* Task instructions:
Search the data below for the string "agent" and copy all lines where it shows up.

* Data for processing:

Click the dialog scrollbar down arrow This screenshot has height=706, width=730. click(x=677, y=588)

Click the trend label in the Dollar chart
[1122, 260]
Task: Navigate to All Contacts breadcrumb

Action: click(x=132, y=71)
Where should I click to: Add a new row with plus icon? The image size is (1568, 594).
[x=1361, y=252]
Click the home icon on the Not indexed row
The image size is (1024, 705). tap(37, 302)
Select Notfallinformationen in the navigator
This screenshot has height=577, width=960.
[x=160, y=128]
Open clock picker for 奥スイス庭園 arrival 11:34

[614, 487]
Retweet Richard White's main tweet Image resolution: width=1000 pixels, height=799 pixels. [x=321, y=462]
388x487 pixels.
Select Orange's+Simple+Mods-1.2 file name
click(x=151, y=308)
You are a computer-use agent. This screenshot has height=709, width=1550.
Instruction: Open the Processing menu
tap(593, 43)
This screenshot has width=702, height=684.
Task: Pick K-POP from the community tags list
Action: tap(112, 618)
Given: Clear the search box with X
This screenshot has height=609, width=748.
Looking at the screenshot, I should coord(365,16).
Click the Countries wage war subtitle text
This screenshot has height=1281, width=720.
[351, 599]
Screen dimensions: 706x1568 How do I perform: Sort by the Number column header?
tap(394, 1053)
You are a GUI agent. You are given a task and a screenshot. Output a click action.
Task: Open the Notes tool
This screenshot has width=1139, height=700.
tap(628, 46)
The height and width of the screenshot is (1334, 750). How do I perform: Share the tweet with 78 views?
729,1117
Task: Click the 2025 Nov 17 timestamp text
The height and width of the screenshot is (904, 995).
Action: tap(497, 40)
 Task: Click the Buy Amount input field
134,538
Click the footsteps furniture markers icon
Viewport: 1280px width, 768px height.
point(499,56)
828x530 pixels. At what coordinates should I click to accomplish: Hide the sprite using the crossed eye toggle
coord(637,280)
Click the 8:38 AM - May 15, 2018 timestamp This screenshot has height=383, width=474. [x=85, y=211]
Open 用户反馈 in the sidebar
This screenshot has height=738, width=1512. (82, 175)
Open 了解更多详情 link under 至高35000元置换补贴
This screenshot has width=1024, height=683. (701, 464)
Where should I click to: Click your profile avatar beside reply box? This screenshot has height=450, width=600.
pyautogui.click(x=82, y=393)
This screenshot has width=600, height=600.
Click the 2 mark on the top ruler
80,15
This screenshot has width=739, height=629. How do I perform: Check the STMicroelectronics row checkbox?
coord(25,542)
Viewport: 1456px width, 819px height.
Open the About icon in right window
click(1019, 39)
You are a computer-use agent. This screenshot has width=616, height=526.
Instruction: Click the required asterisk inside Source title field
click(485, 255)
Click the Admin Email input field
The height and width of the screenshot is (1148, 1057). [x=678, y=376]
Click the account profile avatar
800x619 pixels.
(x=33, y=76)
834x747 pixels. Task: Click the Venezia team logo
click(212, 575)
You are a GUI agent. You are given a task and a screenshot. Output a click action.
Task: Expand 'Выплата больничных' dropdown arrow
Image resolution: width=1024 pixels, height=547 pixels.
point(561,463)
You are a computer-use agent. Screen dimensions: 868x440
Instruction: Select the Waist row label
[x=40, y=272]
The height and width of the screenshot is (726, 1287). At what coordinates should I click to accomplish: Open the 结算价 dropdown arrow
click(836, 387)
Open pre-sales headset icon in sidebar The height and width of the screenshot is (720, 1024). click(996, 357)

* Response area:
You are a computer-use agent. This screenshot has height=709, width=1550.
You are a GUI agent. You are given a task and a screenshot. Output a click action.
You are a computer-use agent. This screenshot has width=616, height=526.
You are a GUI agent. You are given a task and a screenshot. Output a click action.
You are a computer-use agent. Screen dimensions: 868x440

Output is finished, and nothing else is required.